» **Goal**
In the listing, change "Instruction" to "Command" in everything from the line containing "is (174, 254)." down to the line containing "will (84, 265).". Give back only those lines, with nothing else altered.

━━━━━━━━

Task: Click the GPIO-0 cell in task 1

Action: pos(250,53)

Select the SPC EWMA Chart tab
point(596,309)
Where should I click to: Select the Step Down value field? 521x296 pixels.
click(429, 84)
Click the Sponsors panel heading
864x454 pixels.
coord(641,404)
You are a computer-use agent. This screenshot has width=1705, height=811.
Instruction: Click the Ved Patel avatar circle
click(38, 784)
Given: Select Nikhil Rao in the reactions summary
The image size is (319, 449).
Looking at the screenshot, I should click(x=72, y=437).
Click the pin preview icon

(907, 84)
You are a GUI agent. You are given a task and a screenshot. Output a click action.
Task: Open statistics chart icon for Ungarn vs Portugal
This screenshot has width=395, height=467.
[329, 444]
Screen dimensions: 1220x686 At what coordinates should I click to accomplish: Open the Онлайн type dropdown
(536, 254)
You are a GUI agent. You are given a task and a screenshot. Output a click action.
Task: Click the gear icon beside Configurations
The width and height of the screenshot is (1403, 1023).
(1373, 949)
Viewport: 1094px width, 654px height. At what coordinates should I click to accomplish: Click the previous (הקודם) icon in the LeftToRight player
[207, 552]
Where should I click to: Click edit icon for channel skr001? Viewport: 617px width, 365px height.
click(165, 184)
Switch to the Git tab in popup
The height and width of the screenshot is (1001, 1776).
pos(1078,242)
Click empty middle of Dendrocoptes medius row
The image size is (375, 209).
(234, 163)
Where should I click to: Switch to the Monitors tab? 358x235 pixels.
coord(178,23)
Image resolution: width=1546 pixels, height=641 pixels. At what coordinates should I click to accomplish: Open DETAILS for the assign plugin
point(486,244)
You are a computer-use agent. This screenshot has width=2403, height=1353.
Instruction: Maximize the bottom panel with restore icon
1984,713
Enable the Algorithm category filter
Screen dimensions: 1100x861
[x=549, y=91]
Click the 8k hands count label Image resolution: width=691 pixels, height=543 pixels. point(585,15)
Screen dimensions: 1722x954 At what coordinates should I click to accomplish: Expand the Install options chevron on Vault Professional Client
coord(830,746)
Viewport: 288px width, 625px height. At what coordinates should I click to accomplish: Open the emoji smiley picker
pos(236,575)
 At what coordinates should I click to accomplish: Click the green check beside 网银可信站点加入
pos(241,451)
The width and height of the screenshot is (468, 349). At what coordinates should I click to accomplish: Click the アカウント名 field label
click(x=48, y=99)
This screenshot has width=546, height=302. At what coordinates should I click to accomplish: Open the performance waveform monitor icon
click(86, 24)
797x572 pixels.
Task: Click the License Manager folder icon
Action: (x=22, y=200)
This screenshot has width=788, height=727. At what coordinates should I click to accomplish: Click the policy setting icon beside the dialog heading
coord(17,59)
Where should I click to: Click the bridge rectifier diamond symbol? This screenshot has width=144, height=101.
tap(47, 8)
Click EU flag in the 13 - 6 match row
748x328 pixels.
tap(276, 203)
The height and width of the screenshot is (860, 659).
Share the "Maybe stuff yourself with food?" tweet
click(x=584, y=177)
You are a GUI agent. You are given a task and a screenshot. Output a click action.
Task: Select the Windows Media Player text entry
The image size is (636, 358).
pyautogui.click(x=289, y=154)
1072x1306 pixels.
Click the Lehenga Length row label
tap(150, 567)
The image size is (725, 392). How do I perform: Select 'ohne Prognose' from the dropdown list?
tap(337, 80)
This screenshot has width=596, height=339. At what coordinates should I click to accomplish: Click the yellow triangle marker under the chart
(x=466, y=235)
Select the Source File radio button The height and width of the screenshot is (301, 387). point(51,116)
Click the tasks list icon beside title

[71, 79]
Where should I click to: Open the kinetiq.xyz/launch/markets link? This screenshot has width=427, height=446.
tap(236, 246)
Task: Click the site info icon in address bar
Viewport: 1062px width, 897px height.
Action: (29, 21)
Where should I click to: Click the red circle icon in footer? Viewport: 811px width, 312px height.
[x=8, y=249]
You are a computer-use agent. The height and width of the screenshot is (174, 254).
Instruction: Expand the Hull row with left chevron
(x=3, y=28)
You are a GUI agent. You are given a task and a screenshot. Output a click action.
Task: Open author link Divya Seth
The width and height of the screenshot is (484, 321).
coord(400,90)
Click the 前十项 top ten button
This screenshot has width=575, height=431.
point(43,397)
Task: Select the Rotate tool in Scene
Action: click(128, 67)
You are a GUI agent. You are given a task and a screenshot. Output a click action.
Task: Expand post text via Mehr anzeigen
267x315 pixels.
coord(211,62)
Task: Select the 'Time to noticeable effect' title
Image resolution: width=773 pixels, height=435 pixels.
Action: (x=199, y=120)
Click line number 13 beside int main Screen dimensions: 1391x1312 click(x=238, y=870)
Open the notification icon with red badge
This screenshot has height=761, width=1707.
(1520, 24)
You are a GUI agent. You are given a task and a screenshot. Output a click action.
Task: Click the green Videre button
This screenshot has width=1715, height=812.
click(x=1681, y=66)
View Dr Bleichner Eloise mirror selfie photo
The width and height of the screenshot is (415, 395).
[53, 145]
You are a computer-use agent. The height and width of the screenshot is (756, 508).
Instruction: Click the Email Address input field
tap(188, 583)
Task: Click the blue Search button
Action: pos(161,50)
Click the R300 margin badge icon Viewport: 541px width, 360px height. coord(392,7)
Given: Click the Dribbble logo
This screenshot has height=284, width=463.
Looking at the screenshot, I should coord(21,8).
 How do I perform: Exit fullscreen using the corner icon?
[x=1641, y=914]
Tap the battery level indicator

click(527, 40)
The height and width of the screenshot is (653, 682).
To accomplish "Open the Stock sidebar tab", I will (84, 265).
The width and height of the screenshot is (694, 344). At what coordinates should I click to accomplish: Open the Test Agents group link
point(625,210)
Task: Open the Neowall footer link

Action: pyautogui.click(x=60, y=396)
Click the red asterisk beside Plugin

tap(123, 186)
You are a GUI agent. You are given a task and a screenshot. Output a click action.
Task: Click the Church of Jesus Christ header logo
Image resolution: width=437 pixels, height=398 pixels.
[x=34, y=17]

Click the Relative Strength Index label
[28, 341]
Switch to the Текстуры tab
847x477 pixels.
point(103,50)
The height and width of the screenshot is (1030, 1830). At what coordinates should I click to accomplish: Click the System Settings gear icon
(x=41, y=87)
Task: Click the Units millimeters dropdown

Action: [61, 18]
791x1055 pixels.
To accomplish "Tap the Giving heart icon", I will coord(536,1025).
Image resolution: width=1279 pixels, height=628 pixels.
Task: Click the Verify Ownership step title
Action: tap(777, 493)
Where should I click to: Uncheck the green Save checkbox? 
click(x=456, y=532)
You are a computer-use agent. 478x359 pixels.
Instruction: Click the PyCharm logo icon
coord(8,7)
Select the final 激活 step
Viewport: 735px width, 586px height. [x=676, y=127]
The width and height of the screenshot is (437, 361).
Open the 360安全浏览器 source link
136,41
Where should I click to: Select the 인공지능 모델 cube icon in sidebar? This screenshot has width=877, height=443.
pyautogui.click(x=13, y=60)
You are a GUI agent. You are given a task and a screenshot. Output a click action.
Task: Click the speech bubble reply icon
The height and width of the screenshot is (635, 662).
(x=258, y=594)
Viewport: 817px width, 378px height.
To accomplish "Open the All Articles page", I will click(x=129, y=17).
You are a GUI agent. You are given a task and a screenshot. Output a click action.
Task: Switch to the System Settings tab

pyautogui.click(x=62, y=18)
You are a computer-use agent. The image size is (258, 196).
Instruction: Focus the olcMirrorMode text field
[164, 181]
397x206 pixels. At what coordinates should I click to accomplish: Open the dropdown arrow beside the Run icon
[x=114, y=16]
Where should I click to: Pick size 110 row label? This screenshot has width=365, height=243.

━━━━━━━━

» **Task answer**
You are a computer-use agent. The height and width of the screenshot is (174, 254).
Command: Expand the Hull row with left chevron
(x=3, y=28)
You are a GUI agent. You are given a task and a screenshot. Output a click action.
Task: Open author link Divya Seth
The width and height of the screenshot is (484, 321).
coord(400,90)
Click the 前十项 top ten button
This screenshot has width=575, height=431.
point(43,397)
Task: Select the Rotate tool in Scene
Action: click(128, 67)
You are a GUI agent. You are given a task and a screenshot. Output a click action.
Task: Expand post text via Mehr anzeigen
267x315 pixels.
coord(211,62)
Task: Select the 'Time to noticeable effect' title
Image resolution: width=773 pixels, height=435 pixels.
Action: (x=199, y=120)
Click line number 13 beside int main Screen dimensions: 1391x1312 click(x=238, y=870)
Open the notification icon with red badge
This screenshot has height=761, width=1707.
(1520, 24)
You are a GUI agent. You are given a task and a screenshot. Output a click action.
Task: Click the green Videre button
This screenshot has width=1715, height=812.
click(x=1681, y=66)
View Dr Bleichner Eloise mirror selfie photo
The width and height of the screenshot is (415, 395).
[53, 145]
You are a computer-use agent. The height and width of the screenshot is (756, 508).
Command: Click the Email Address input field
tap(188, 583)
Task: Click the blue Search button
Action: pos(161,50)
Click the R300 margin badge icon Viewport: 541px width, 360px height. coord(392,7)
Given: Click the Dribbble logo
This screenshot has height=284, width=463.
Looking at the screenshot, I should coord(21,8).
 How do I perform: Exit fullscreen using the corner icon?
[x=1641, y=914]
Tap the battery level indicator

click(527, 40)
The height and width of the screenshot is (653, 682).
To accomplish "Open the Stock sidebar tab", I will (84, 265).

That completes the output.